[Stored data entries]
━━━━

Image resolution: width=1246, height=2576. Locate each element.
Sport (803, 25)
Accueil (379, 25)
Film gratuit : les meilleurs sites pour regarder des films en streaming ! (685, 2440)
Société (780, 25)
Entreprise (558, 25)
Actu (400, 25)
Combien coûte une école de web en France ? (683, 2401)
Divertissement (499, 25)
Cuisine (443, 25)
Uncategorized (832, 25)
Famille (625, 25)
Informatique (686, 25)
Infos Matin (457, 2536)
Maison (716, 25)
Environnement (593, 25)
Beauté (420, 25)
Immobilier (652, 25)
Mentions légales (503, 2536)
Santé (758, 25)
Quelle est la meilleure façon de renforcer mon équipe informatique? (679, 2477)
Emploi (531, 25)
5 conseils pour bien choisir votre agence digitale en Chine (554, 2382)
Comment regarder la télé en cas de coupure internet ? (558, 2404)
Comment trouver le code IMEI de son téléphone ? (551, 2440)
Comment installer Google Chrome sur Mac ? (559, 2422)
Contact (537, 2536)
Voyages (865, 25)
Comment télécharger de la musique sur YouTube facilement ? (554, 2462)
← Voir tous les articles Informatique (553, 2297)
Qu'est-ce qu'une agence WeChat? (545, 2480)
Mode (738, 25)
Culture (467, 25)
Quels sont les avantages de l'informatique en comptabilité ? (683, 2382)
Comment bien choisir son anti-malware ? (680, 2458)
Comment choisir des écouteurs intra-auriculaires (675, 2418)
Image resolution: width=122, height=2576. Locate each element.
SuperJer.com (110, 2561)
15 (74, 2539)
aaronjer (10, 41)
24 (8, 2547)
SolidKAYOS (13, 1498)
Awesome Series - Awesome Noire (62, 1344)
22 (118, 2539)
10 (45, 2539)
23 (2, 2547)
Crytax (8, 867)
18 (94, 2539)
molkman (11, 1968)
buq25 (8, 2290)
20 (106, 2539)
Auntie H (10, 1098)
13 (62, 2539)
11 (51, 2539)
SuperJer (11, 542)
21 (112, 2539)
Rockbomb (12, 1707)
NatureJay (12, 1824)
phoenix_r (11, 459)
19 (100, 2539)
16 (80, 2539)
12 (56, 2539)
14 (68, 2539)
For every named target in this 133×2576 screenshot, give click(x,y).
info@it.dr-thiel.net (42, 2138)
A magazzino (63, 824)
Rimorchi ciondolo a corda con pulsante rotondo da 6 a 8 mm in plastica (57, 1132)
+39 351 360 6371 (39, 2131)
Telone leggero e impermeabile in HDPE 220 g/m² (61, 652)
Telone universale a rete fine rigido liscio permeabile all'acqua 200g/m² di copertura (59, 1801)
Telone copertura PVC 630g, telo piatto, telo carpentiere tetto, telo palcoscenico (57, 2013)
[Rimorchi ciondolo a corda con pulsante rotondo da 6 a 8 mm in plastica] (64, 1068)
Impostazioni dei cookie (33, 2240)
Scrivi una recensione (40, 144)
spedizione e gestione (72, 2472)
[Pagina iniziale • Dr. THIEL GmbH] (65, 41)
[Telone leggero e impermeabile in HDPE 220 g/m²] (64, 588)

━━━━

Directions — Write down, word for word, the lines above from the one containing "Contact (537, 2536)" through the one containing "Image resolution: width=122, height=2576.", both ends included.

Response —
Contact (537, 2536)
Voyages (865, 25)
Comment télécharger de la musique sur YouTube facilement ? (554, 2462)
← Voir tous les articles Informatique (553, 2297)
Qu'est-ce qu'une agence WeChat? (545, 2480)
Mode (738, 25)
Culture (467, 25)
Quels sont les avantages de l'informatique en comptabilité ? (683, 2382)
Comment bien choisir son anti-malware ? (680, 2458)
Comment choisir des écouteurs intra-auriculaires (675, 2418)
Image resolution: width=122, height=2576. Locate each element.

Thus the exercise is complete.